Fed. R. Evid. 606(b) states that upon an inquiry into the validity of a verdict or indictment, a juror may not testify as to any matter or statement occurring during the course of the jury's deliberations or to the effect of anything upon his or any other juror's mind or emotions as influencing him to assent to or dissent from the verdict or indictment or concerning his mental processes in connection therewith. A juror may testify on the question whether extraneous prejudicial information was improperly brought to the jury's attention or whether any outside influence was improperly brought to bear upon any juror

Facts:

Seminole Electric Cooperative, Inc. (Seminole), obtained a bank loan for a power plant construction project which included an access road.

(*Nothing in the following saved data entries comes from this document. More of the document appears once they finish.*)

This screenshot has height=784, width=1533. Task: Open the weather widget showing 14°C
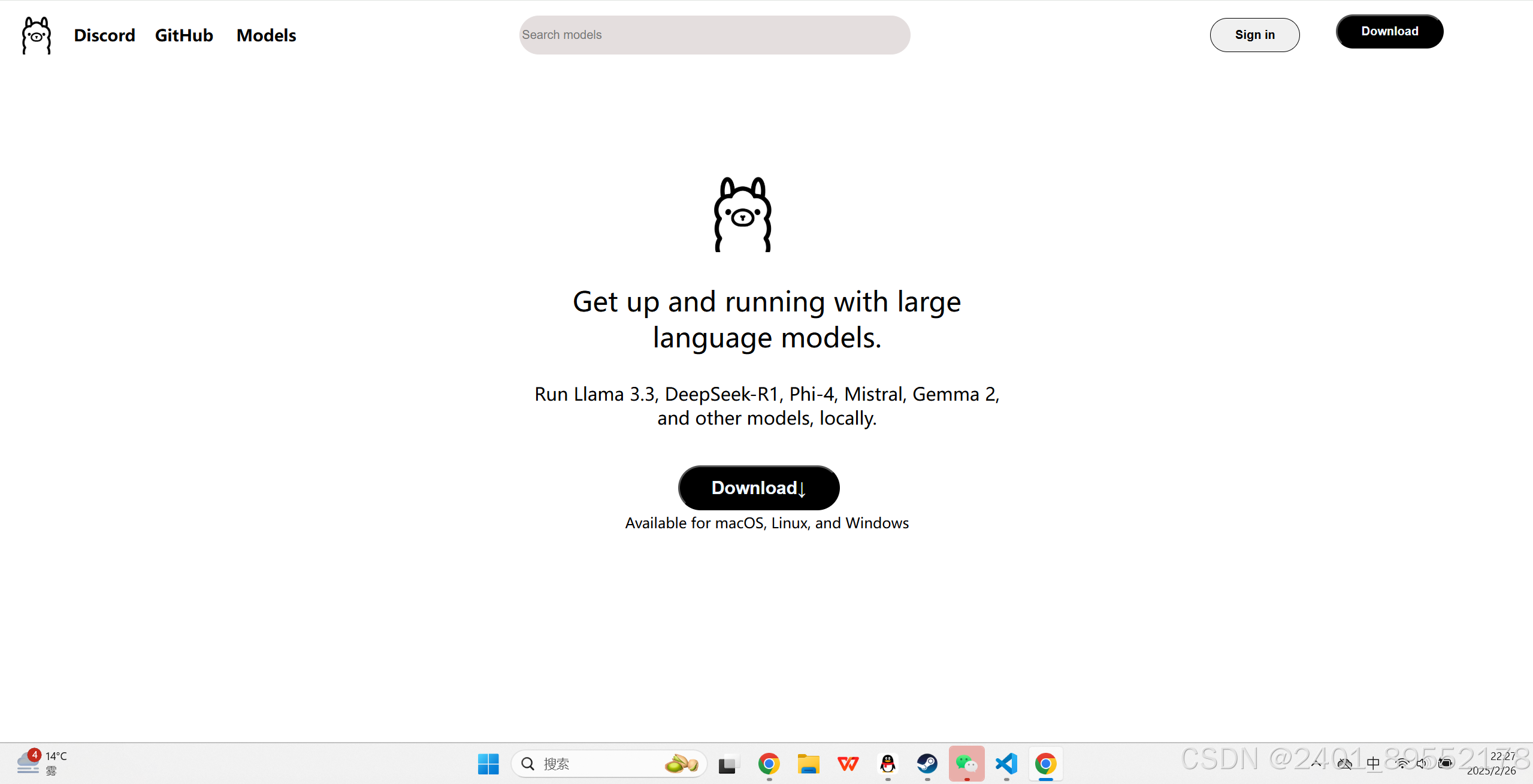[x=42, y=763]
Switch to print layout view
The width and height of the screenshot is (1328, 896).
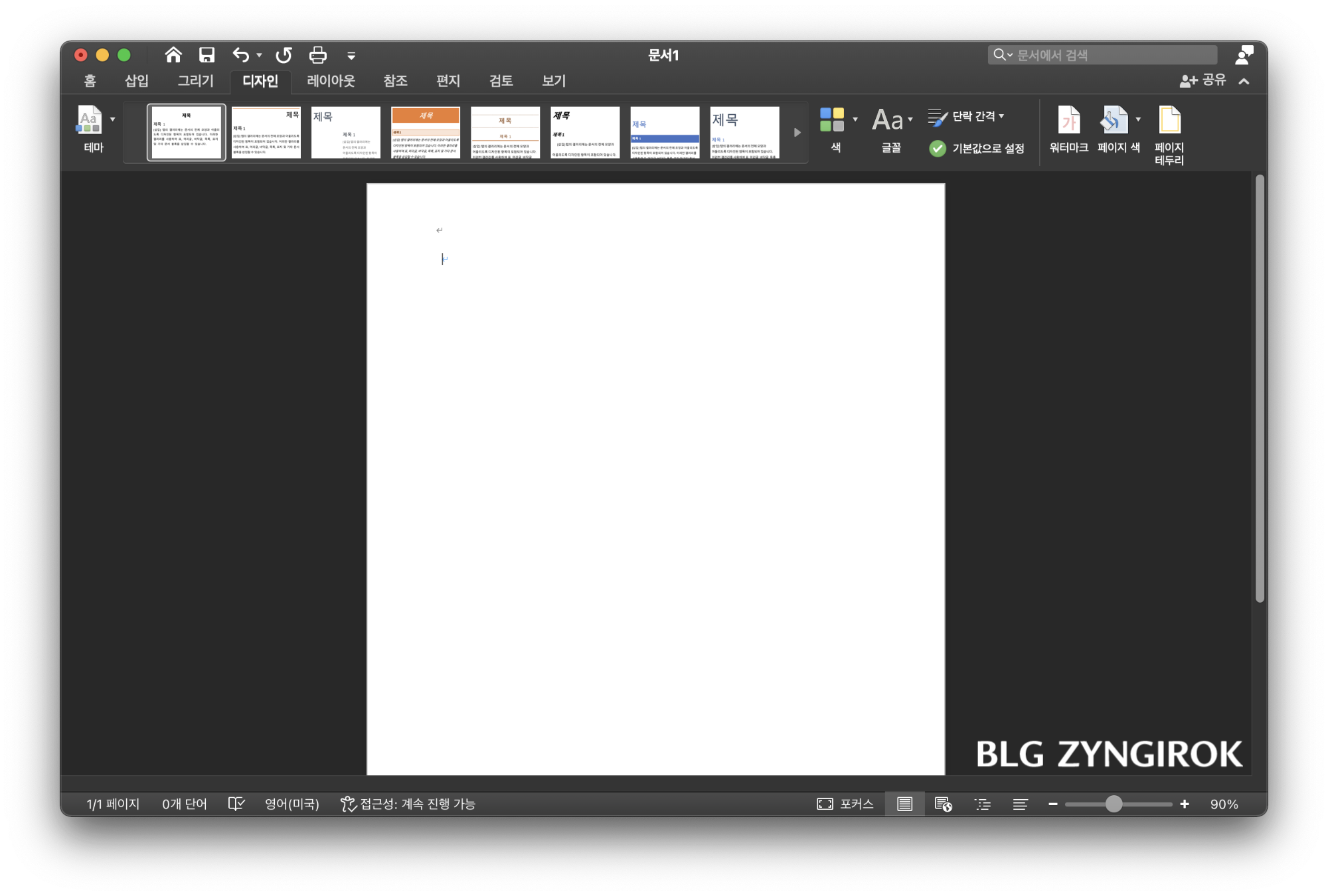pos(904,804)
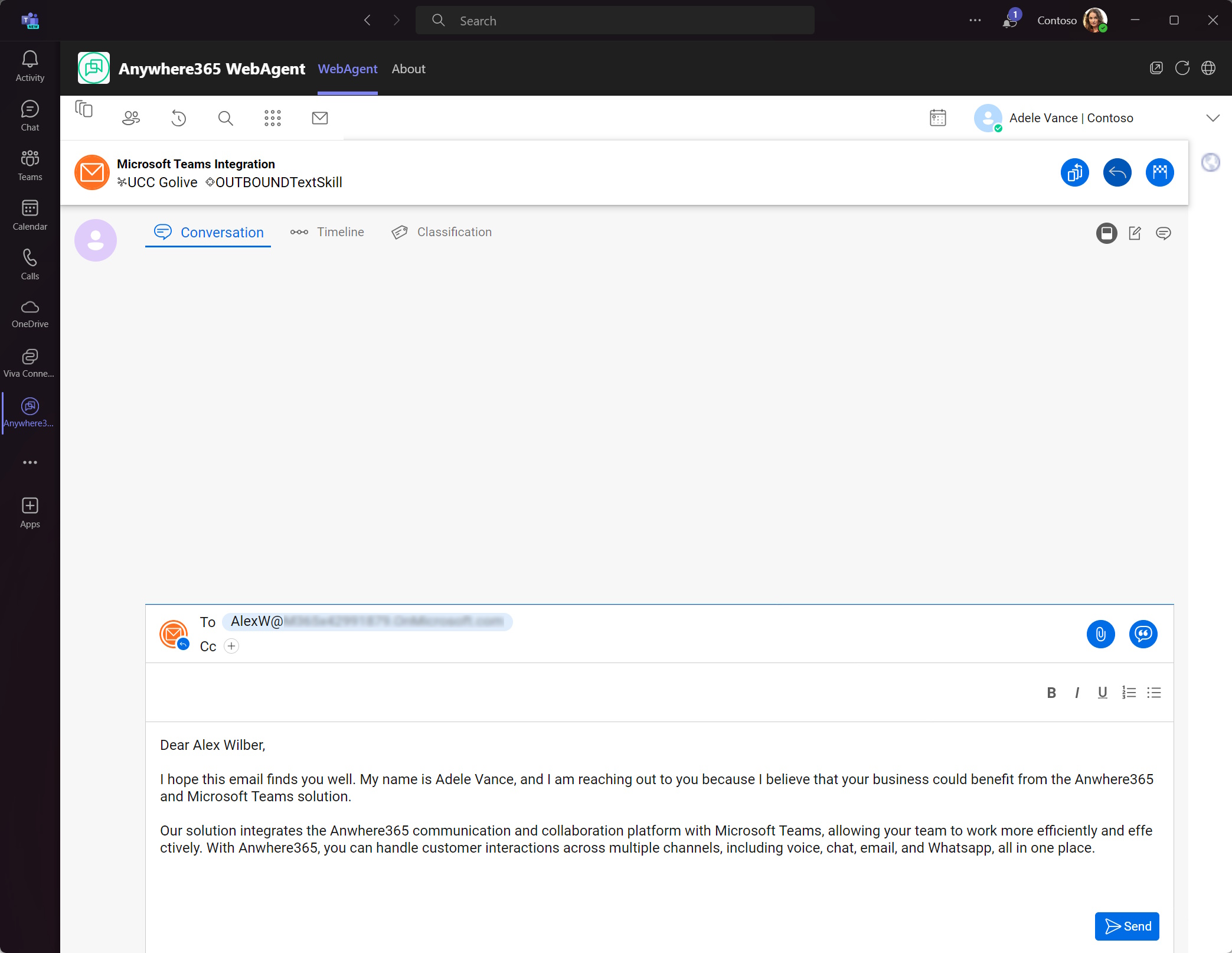Open the About tab link
This screenshot has height=953, width=1232.
pos(409,69)
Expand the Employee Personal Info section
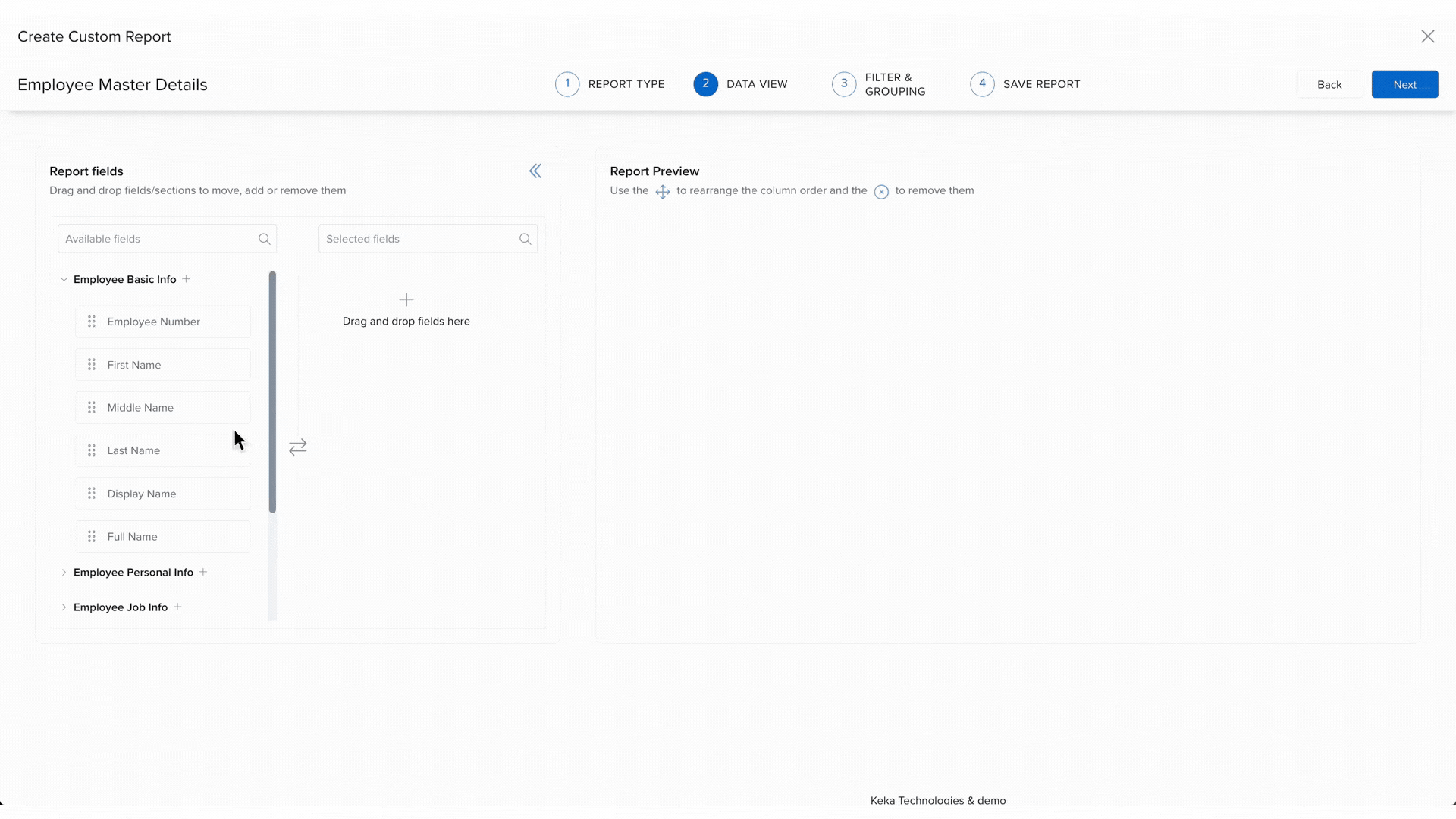 click(64, 573)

The loan was guaranteed by the federal Rural Electrification Administration (REA) which had the right to supervise the project, to approve certain contracts including the road construction agreement, and to require certain bidding procedures to be used. Petitioner Conover, Seminole's procurement manager, and petitioner Tanner were friends and had engaged in several business deals together. When the contracts for construction of the road and for fill materials were awarded to Tanner's company upon favorable bidding specifications prepared by Conover's procurement department, Tanner paid Conover over $ 30,000, allegedly as payments on their personal transactions. Thereafter, Conover helped resolve problems between Seminole and Tanner on terms favorable to Tanner, and, after the REA complained that Tanner's bond was not from an approved company, Conover sent letters to a new bonding company that misrepresented the road's state of completion. On these facts, petitioners were indicted and convicted of conspiring to defraud the United States in violation of 18 U. S. C. § 371, and of committing mail fraud in violation of 18 U. S. C. § 1341.  Defendants argued that the district court erred in refusing to admit juror testimony at a post-verdict hearing on juror intoxication during their trial and that the conspiracy indictment failed to charge a crime against the United States. Defendants were convicted of conspiracy and fraud charges under 18 U.S.C.S. §§ 371 and 1341. 

Issue:

Is the refusal to admit juror testimony supported by Fed. R. Evid. 606(b)?

Answer:

Yes.

Conclusion:

The court held that the refusal to admit juror testimony was supported by Fed. R. Evid. 606(b) because it allowed a post-verdict inquiry only in cases of substantial, if not wholly conclusive, evidence of incompetency. The protection of jury deliberations from intrusive inquiry outweighed defendants' rights to inquire into the deliberations, especially in light of the insufficiency of non-juror evidence. As to defendants' concerns regarding the conspiracy count, the Court held that a conspiracy to defraud the United States could be effected by the use of third parties. Because 18 U.S.C.S. § 371 covered only conspiracies to defraud the United States or any agency thereof, however, the action was remanded for a determination as to whether the evidence showed that defendants' conspiracy to defraud the utility company involved misrepresentations to the REA.